* [Data]
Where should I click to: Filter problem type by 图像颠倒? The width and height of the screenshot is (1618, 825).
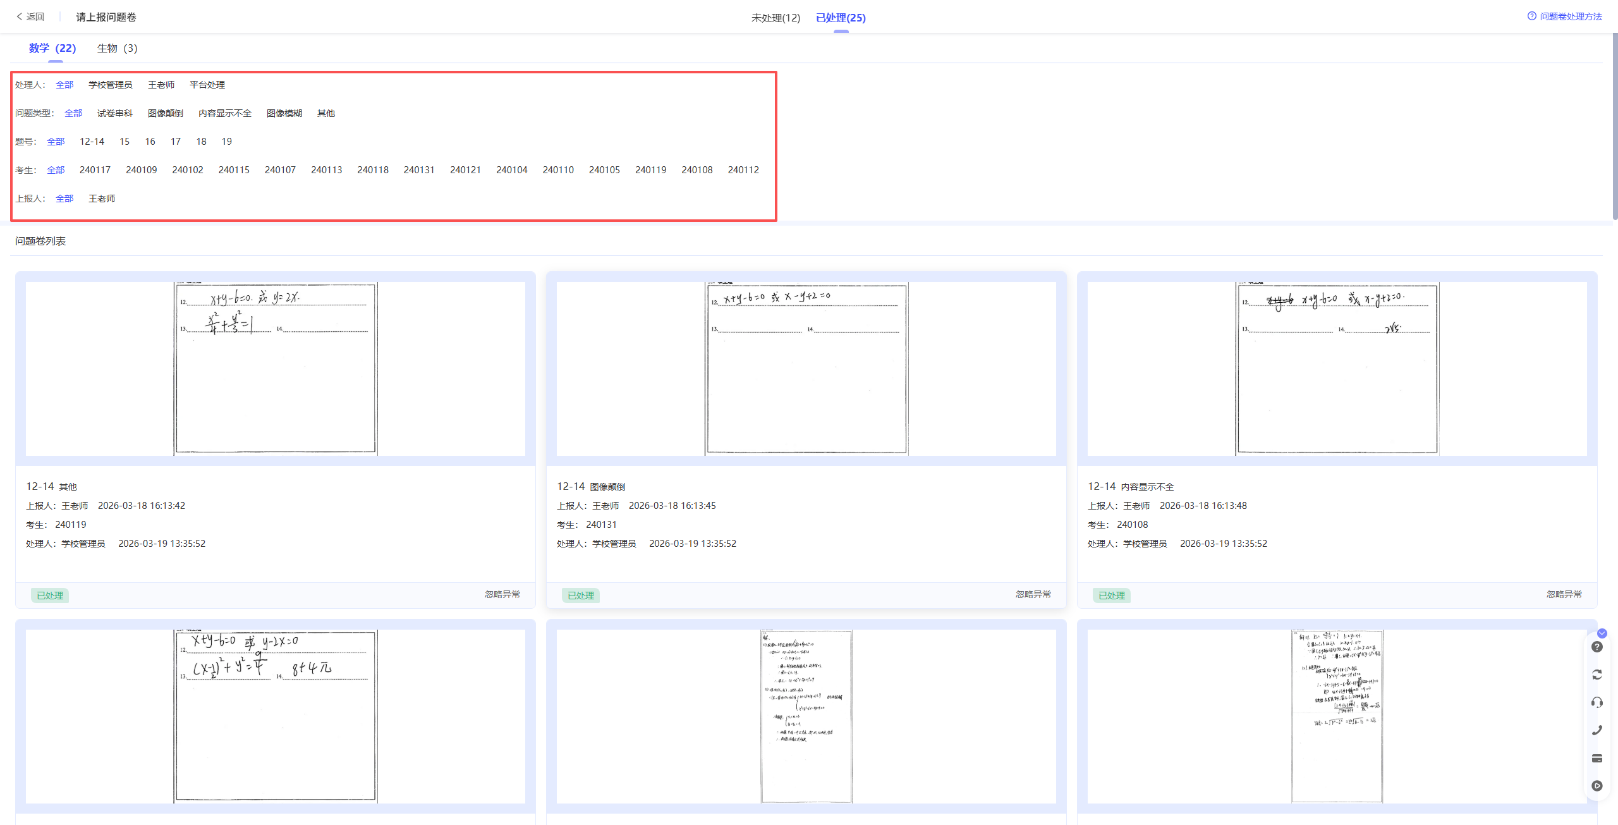point(165,113)
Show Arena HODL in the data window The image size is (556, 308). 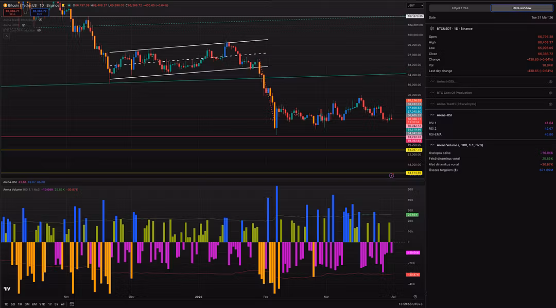tap(550, 81)
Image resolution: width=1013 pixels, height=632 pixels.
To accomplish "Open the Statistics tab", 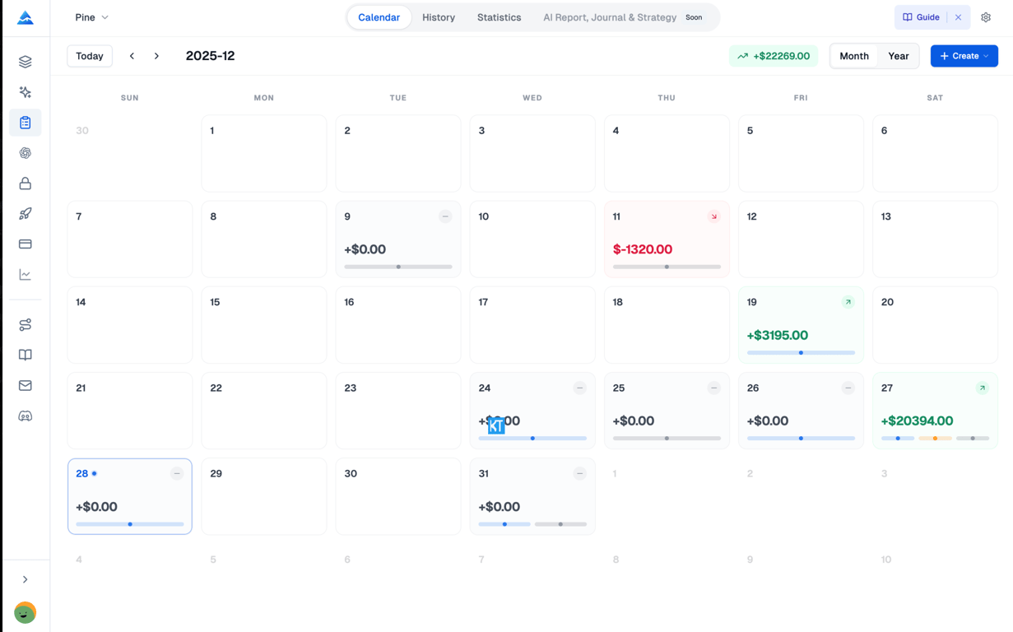I will click(499, 17).
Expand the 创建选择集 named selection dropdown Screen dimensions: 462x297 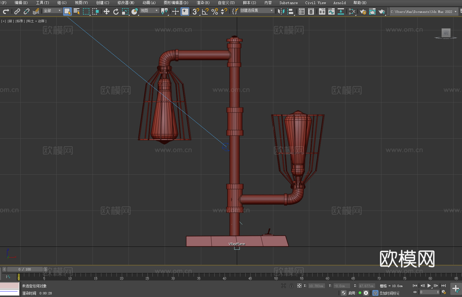click(x=257, y=11)

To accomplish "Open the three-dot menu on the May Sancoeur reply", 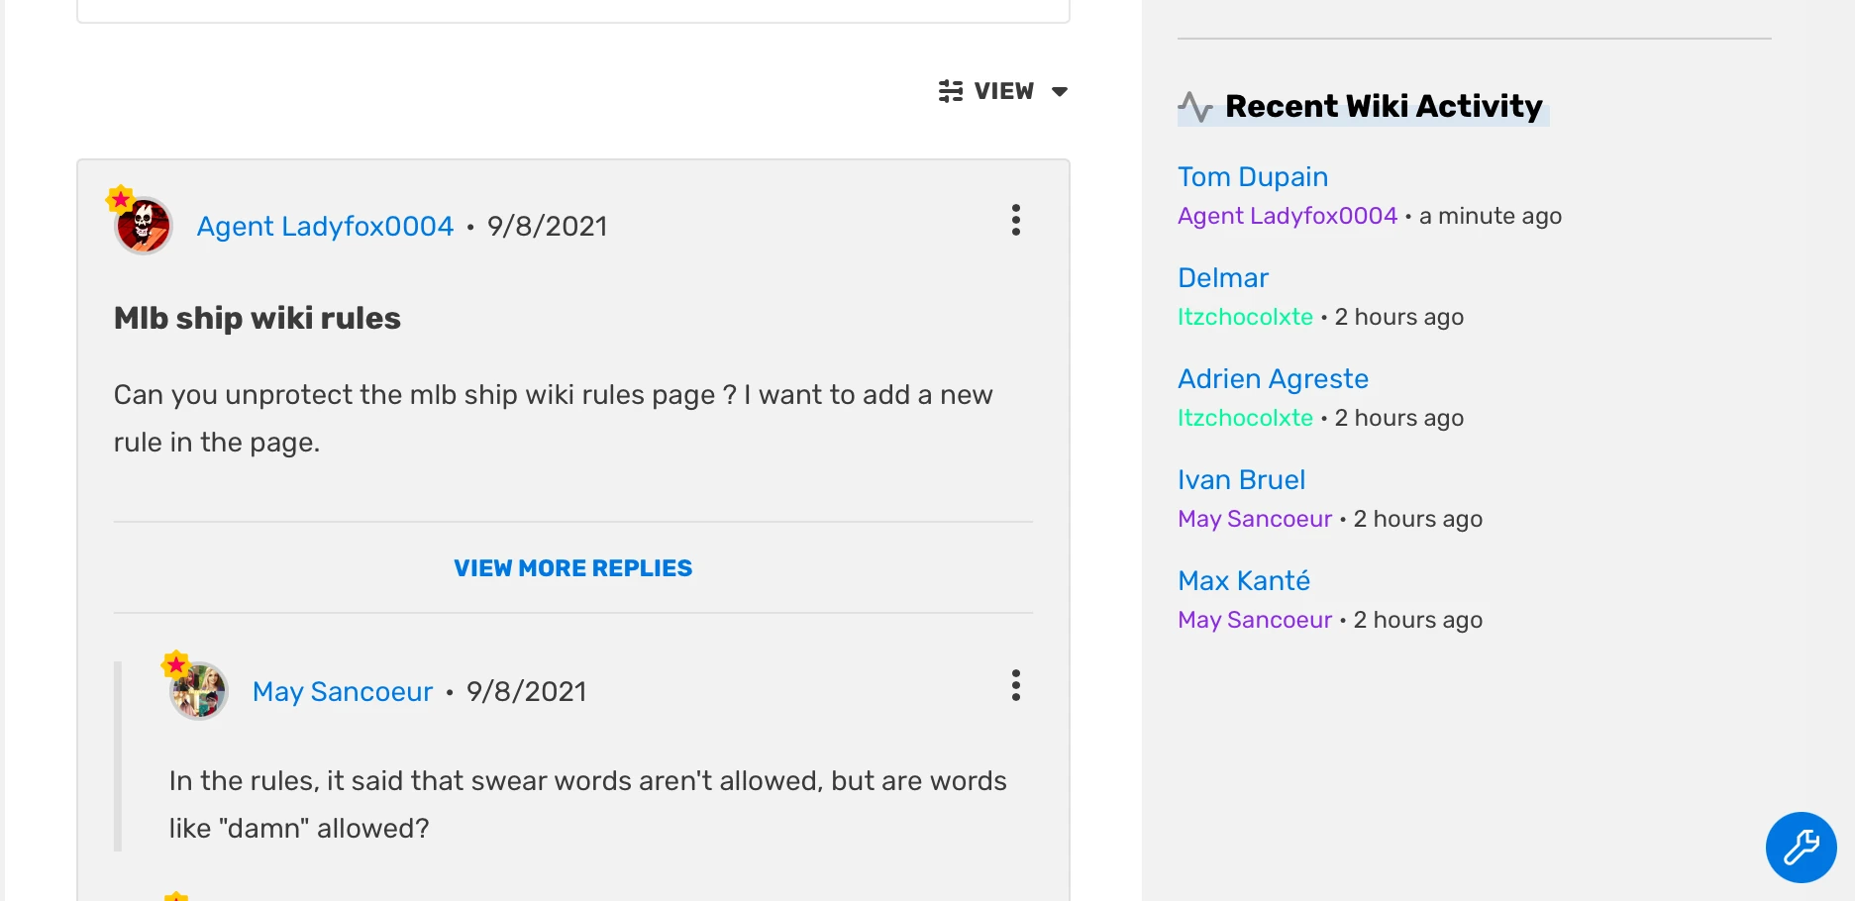I will click(x=1015, y=685).
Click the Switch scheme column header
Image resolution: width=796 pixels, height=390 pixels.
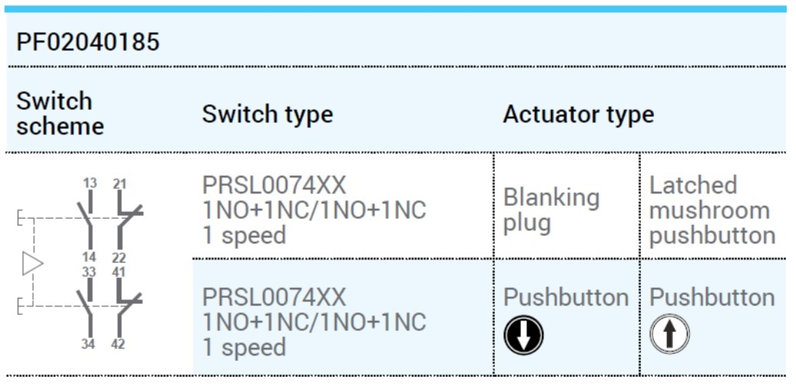pos(60,114)
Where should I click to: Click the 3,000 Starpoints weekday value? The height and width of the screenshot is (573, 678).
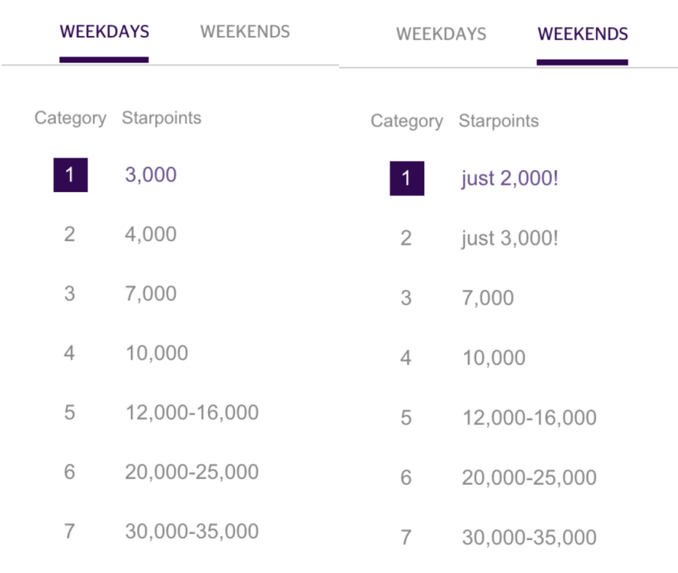tap(151, 175)
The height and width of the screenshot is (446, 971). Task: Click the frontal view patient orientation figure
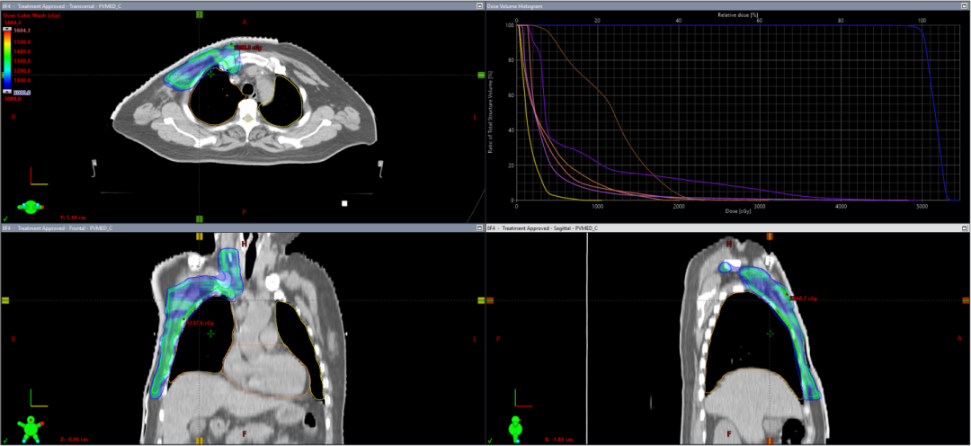[34, 424]
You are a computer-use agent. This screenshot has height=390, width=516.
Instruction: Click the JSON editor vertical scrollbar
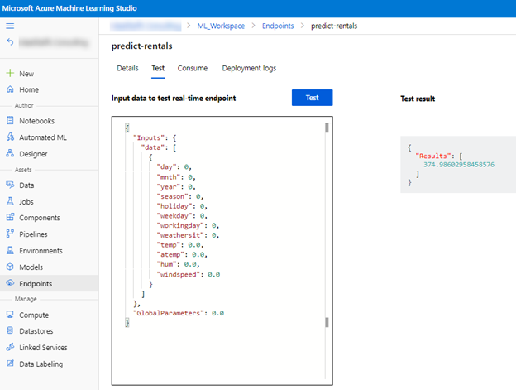click(x=327, y=224)
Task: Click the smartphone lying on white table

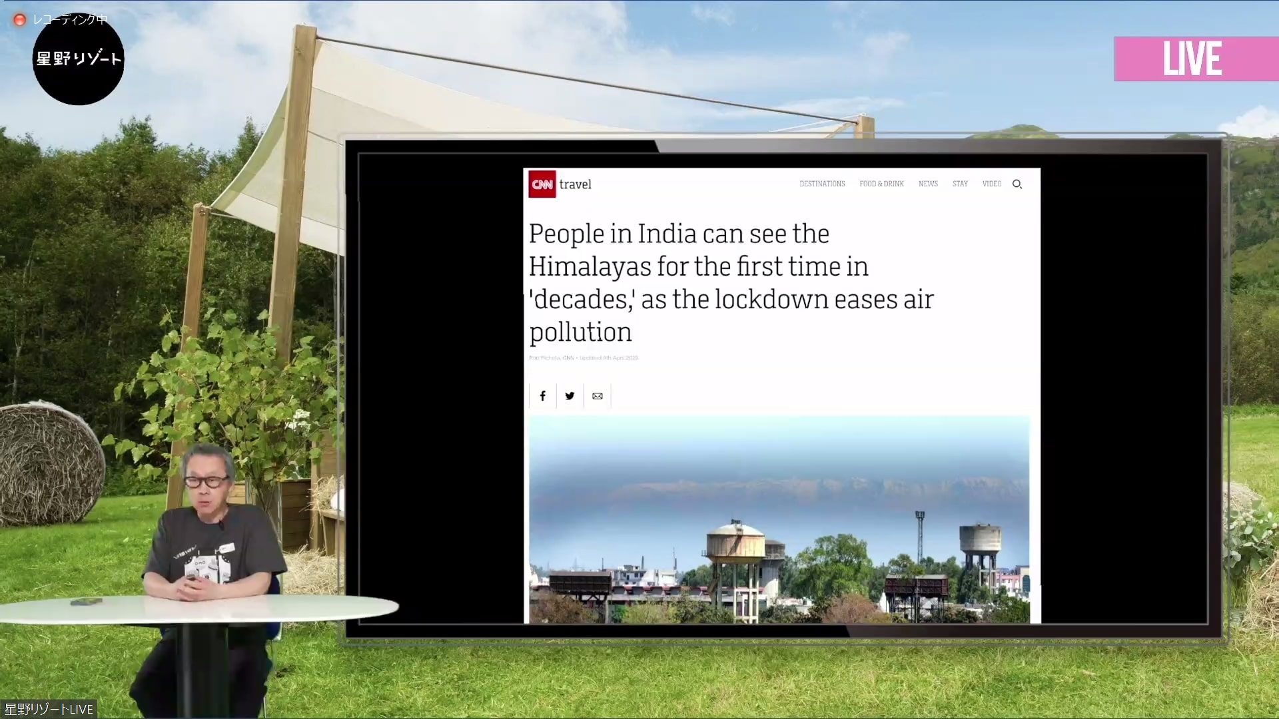Action: 86,602
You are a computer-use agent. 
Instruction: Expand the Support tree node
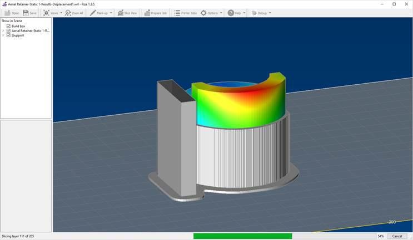[x=3, y=35]
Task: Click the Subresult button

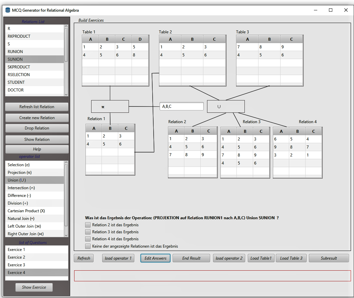Action: 329,258
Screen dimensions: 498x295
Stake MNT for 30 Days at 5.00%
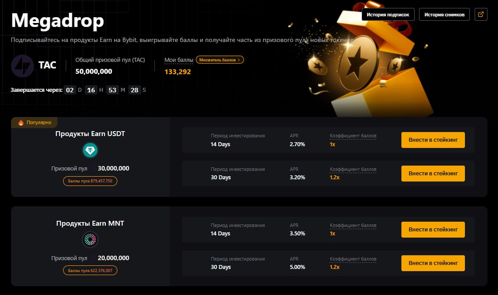pyautogui.click(x=433, y=263)
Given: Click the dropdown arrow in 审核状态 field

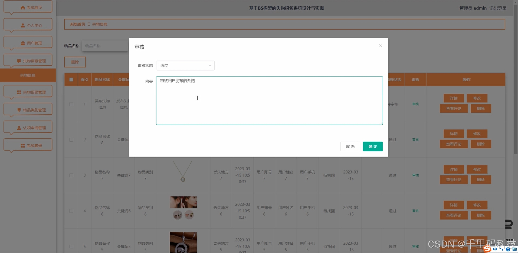Looking at the screenshot, I should coord(210,66).
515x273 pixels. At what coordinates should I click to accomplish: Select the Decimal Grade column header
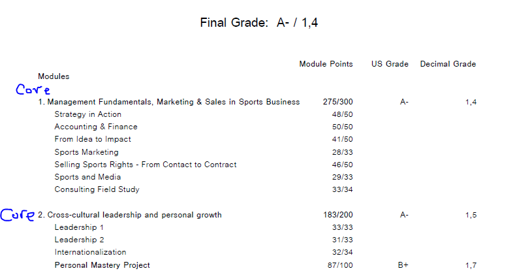click(448, 64)
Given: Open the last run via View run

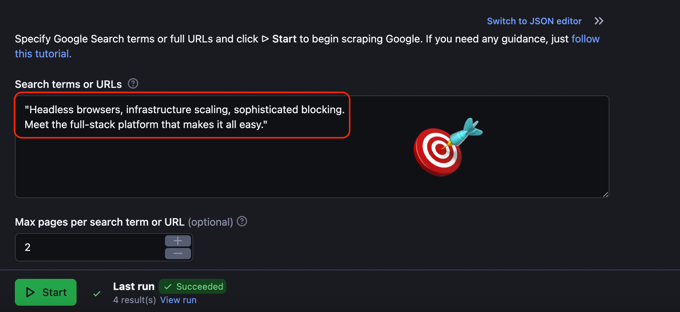Looking at the screenshot, I should pyautogui.click(x=178, y=300).
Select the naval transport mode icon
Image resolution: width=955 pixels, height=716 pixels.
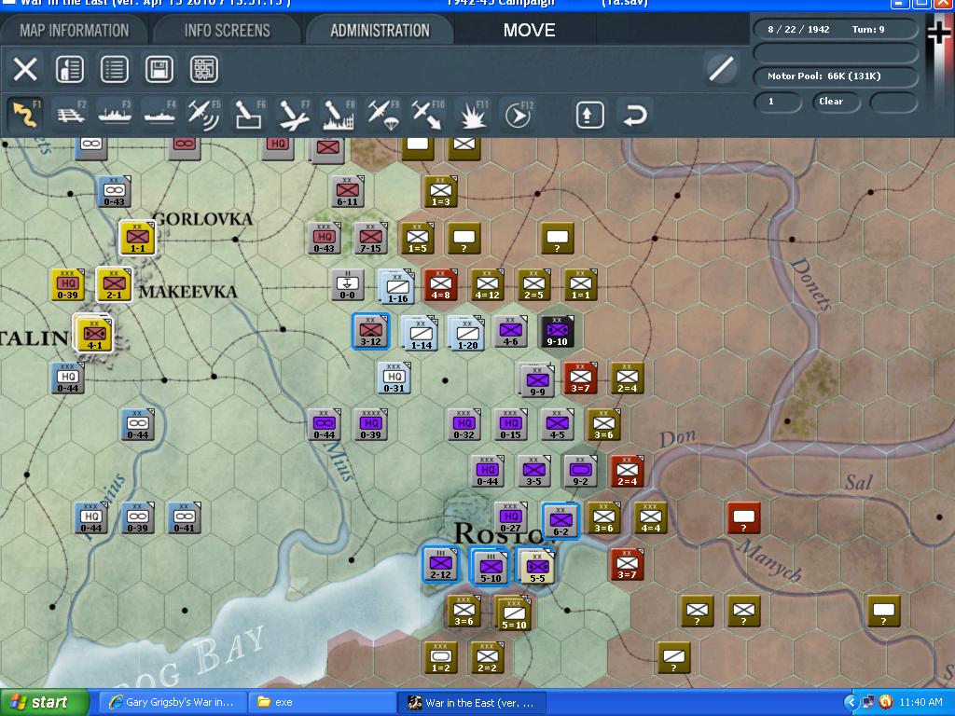point(114,114)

* [Instructions for the task] In the data, starting at the line containing "Screen dimensions: 498x295" and ending at the line containing "click(448, 64)", switch "Decimal Grade" to "Letter Grade" and give those lines again with nothing else changed. Leave the pictures out of your answer.

* [Solved problem]
Screen dimensions: 498x295
Stake MNT for 30 Days at 5.00%
pyautogui.click(x=433, y=263)
Given: Click the dropdown arrow in 审核状态 field

Looking at the screenshot, I should coord(210,66).
515x273 pixels. At what coordinates should I click to accomplish: Select the Letter Grade column header
click(448, 64)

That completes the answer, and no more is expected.